On Tue, Apr 14, 2020 at 6:07 PM Claude Pache <claude.pa...@gmail.com> wrote:

>
>
> > Le 14 avr. 2020 à 16:54, Nicolas Grekas <nicolas.grekas+...@gmail.com>
> a écrit :
> >
> > I'm just not sold on allowing "void" on __construct, because the very
> concept of a return type on a constructor is ... void, and also because of
> the code style choices this will open (and the CS "wars" I mentioned).
> >
>
> This issue is not specific to magic method like __construct(). It is the
> whole concept of “void” as return type which is, say, “problematic”.
>
> In fact, “void” is not really a return type.
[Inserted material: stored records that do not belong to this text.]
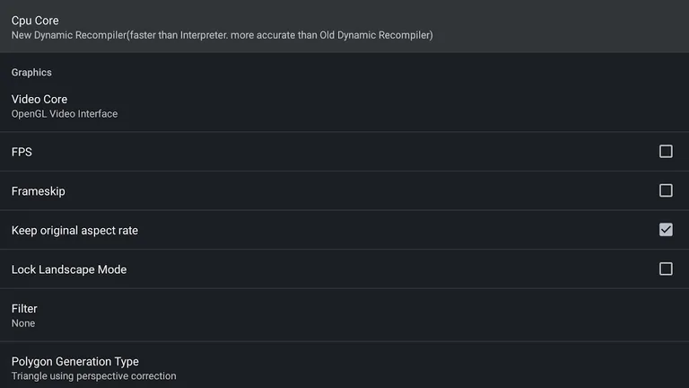
Task: Tap the Frameskip label text
Action: (x=39, y=191)
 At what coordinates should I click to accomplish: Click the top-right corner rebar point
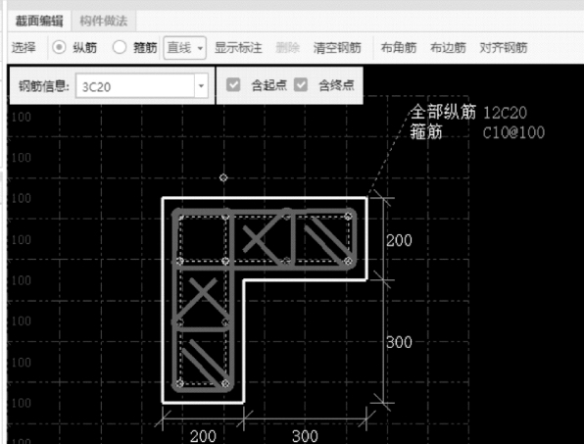348,216
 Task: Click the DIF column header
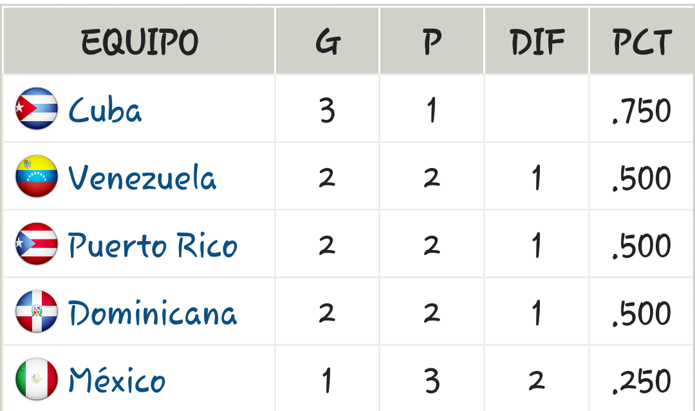click(x=537, y=41)
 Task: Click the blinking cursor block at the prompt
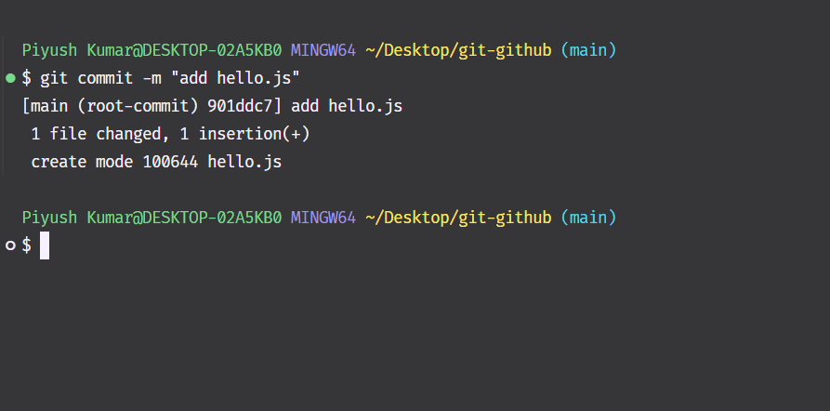(45, 245)
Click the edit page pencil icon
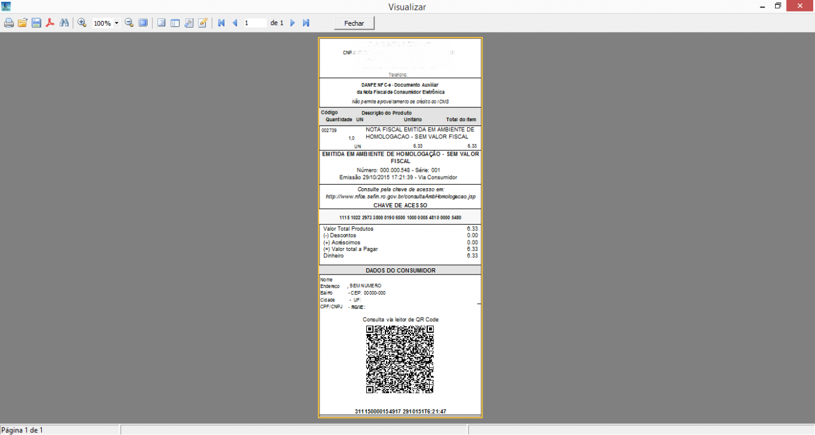815x435 pixels. [202, 23]
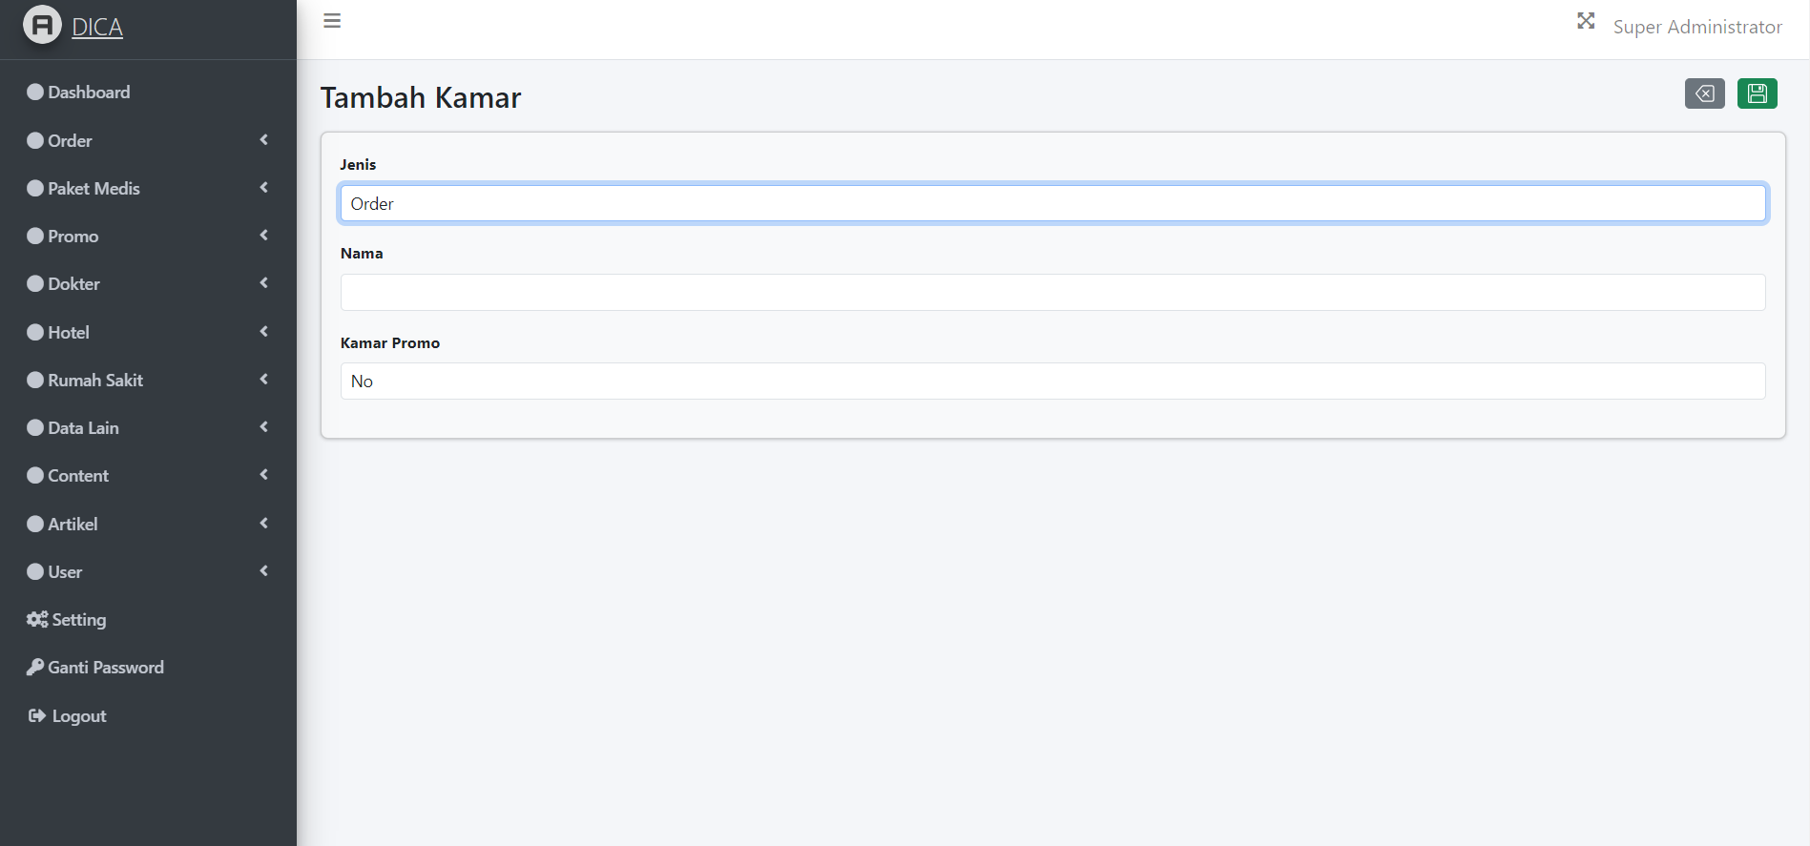Click the Super Administrator user link
The image size is (1810, 846).
(1697, 27)
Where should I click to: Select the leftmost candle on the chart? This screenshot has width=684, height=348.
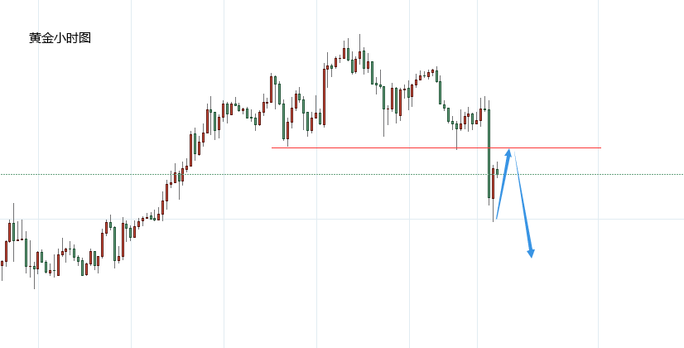point(2,264)
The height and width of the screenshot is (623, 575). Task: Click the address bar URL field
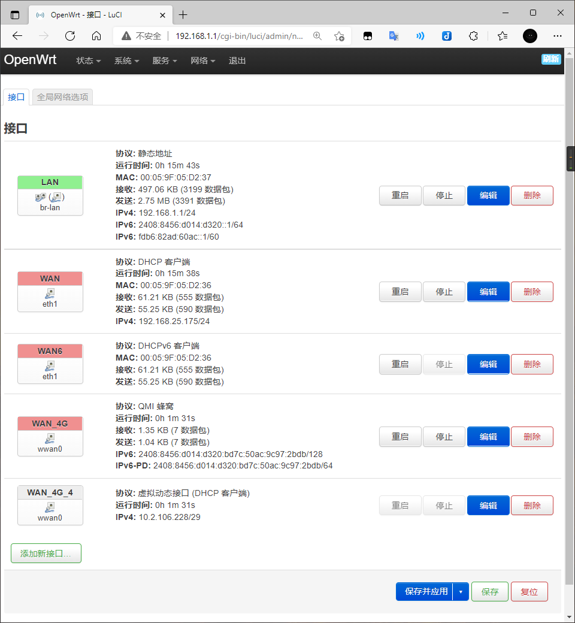[238, 36]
It is a way to state that the
> method is not supposed to return anything, which means, as you said very
> well, that “the very concept of return type on [this method] is void”.
>
> That might be a reason to reject the concept of “void” as return type. Or
> to revive https://wiki.php.net/rfc/allow-void-variance <
> https://wiki.php.net/rfc/allow-void-variance> . But again, the issue is
> orthogonal to the fact that this particular method is magic, and we should
> not cherry-pick and reject the concept of “void” for __construct() and
> similar magic methods only.


Constructors not having a return type is standard behavior across most
(all?) languages. You can't specify a constructor return type in C++. You
can't specify one in C#. You can't specify one in Java. Off-hand, I can't
name a language that both has a first-class constructor concept (Rust's
"new" idiom does not count) and specifies a return type on it.

It would naturally follow that, yes, you can't specify a constructor return
type in PHP either, just like we enforce right now. Unless we have some
strong reason to deviate from standard behavior that I do not see?